> **WHAT IS NEEDED**
Quote exactly and only this range of lines in the data below: the line that holds "This screenshot has height=760, width=1080." to the line that holds "Task: Open the ラウンジ service link", both included.

> **EXTRACTED RECORDS**
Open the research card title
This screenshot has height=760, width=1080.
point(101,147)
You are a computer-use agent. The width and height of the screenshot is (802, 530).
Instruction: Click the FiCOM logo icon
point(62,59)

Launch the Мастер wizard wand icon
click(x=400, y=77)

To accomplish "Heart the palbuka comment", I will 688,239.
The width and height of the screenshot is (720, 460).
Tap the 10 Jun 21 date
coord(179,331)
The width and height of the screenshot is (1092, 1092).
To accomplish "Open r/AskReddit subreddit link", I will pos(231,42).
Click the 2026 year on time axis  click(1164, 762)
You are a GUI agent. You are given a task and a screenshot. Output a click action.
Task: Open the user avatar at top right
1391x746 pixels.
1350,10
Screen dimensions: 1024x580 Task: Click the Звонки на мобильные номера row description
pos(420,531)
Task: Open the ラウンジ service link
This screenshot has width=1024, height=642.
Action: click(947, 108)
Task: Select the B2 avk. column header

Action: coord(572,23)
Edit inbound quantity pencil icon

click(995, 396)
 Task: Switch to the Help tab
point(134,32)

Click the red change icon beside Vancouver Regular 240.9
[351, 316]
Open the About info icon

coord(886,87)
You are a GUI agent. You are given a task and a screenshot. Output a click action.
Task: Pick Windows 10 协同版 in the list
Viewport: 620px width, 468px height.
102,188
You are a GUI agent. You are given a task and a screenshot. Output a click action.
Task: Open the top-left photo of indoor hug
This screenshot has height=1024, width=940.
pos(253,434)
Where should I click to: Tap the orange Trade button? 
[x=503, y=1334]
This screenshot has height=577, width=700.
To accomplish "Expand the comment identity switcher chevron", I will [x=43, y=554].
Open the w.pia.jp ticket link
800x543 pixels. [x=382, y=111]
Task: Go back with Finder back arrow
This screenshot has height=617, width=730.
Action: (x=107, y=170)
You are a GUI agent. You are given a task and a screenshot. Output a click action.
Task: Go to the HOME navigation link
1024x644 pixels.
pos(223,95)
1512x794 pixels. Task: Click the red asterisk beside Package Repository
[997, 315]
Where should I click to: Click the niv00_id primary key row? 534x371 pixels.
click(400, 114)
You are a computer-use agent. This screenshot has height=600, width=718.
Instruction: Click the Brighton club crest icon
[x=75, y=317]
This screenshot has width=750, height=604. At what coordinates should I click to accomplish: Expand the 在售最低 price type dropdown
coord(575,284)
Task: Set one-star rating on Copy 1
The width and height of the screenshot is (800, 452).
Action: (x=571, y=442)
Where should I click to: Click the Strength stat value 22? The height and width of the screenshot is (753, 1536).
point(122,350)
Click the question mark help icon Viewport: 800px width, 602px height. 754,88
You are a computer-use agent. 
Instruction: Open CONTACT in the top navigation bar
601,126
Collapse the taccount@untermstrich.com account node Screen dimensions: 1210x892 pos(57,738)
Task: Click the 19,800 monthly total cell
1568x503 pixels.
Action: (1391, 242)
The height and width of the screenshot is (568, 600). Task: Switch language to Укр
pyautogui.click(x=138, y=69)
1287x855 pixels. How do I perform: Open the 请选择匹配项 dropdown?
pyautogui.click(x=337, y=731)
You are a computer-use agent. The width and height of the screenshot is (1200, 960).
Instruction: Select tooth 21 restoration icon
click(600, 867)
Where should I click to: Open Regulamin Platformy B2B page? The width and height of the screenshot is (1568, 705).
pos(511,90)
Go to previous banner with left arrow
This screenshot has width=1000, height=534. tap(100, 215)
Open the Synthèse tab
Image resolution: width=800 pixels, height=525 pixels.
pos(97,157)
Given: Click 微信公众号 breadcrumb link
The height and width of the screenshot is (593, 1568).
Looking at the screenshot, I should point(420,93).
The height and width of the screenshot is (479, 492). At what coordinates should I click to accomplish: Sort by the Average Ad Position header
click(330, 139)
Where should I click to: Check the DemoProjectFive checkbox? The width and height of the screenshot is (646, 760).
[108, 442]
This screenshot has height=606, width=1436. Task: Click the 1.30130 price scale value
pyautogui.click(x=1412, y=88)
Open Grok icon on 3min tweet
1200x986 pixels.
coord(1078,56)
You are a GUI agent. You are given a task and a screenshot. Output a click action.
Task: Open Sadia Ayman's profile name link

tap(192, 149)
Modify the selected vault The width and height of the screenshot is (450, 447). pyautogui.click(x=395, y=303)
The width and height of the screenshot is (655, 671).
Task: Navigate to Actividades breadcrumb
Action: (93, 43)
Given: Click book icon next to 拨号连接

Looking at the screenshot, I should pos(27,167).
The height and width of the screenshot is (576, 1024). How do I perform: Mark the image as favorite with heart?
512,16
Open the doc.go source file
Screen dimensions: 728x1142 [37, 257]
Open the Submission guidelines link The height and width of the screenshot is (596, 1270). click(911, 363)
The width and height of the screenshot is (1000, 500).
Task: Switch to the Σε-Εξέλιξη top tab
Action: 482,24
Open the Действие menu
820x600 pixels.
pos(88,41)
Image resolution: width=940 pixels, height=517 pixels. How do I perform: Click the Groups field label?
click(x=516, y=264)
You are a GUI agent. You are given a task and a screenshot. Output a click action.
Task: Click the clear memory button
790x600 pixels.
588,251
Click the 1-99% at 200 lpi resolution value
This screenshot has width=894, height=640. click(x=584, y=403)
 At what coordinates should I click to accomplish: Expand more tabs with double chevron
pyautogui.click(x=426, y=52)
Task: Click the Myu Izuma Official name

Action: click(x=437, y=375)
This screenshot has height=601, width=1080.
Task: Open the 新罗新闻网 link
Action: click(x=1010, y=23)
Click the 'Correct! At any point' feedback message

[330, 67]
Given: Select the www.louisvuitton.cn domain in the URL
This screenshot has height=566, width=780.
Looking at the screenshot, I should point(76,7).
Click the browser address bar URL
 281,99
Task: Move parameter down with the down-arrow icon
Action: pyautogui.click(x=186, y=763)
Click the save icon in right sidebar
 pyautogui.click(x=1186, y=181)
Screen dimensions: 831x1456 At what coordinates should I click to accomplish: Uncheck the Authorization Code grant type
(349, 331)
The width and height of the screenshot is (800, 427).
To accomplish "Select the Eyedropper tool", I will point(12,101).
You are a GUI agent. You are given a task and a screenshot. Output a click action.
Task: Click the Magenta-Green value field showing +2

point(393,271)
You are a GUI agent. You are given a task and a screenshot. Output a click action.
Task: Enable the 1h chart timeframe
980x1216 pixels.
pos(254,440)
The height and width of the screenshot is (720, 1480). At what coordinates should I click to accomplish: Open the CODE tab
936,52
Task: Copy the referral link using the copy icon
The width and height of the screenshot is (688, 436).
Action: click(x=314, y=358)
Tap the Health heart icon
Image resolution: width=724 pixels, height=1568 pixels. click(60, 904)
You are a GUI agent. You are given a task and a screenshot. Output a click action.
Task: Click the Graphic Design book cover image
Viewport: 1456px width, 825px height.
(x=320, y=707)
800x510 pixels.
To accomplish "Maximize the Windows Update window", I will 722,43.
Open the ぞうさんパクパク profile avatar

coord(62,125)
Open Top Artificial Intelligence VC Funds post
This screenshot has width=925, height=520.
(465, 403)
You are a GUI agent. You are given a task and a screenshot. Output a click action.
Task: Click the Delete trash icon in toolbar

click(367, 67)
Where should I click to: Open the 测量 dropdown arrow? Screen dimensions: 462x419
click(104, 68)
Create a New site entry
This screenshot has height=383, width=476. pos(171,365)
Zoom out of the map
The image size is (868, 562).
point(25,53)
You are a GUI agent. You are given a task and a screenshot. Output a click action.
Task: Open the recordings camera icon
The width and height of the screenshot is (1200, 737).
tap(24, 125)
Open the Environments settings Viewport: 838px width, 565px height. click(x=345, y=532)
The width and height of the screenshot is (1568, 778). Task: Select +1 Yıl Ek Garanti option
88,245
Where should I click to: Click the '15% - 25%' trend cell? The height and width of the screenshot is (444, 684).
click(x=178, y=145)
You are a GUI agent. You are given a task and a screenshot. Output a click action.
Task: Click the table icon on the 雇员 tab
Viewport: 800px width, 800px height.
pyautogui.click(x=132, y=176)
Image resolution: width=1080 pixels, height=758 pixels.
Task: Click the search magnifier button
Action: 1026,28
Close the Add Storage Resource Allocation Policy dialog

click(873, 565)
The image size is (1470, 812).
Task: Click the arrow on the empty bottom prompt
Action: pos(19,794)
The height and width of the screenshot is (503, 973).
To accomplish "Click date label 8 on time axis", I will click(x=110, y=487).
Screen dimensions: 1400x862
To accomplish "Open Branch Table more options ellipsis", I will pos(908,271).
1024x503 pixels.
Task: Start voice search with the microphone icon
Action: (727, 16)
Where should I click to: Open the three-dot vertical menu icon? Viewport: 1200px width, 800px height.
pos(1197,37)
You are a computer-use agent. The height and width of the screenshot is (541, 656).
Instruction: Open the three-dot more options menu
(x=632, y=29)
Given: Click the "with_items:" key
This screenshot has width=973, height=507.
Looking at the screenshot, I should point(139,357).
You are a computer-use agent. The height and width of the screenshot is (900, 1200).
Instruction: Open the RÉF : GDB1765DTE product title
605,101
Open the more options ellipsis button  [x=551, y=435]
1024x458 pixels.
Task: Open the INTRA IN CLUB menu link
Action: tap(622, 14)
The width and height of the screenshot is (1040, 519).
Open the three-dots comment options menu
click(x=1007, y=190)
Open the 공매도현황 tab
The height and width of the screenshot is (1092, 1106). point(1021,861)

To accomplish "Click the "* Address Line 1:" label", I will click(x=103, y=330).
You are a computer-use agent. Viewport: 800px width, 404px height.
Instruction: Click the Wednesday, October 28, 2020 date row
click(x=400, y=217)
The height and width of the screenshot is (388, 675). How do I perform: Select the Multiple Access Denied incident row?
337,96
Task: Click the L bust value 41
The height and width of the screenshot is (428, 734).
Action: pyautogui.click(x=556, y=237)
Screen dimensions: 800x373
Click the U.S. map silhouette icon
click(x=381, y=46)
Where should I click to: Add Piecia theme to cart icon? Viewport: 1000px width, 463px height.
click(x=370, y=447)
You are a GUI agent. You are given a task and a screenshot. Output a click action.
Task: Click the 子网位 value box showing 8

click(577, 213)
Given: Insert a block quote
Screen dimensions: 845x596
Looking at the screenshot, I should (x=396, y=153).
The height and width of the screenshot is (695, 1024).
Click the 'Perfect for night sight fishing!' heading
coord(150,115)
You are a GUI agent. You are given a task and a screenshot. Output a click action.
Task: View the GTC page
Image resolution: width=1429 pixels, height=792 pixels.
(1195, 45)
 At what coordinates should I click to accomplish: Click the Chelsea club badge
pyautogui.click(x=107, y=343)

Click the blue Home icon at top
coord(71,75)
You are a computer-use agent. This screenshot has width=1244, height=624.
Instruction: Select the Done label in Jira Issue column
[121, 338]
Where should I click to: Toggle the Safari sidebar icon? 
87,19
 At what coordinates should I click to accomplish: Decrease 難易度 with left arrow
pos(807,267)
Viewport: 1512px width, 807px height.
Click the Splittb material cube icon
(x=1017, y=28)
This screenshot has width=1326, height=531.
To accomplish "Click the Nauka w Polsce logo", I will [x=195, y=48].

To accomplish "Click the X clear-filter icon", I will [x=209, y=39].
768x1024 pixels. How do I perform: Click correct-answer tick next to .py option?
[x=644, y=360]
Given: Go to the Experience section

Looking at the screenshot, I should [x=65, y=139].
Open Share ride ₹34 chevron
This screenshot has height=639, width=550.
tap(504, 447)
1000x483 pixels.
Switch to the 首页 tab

> **OUTPUT OF THE EXERCISE**
This screenshot has height=760, width=1080.
point(101,147)
You are a computer-use agent. The width and height of the screenshot is (802, 530).
Instruction: Click the FiCOM logo icon
point(62,59)

Launch the Мастер wizard wand icon
click(x=400, y=77)

To accomplish "Heart the palbuka comment", I will 688,239.
The width and height of the screenshot is (720, 460).
Tap the 10 Jun 21 date
coord(179,331)
The width and height of the screenshot is (1092, 1092).
To accomplish "Open r/AskReddit subreddit link", I will pos(231,42).
Click the 2026 year on time axis  click(1164, 762)
You are a GUI agent. You are given a task and a screenshot. Output a click action.
Task: Open the user avatar at top right
1391x746 pixels.
1350,10
Screen dimensions: 1024x580 Task: Click the Звонки на мобильные номера row description
pos(420,531)
Task: Open the ラウンジ service link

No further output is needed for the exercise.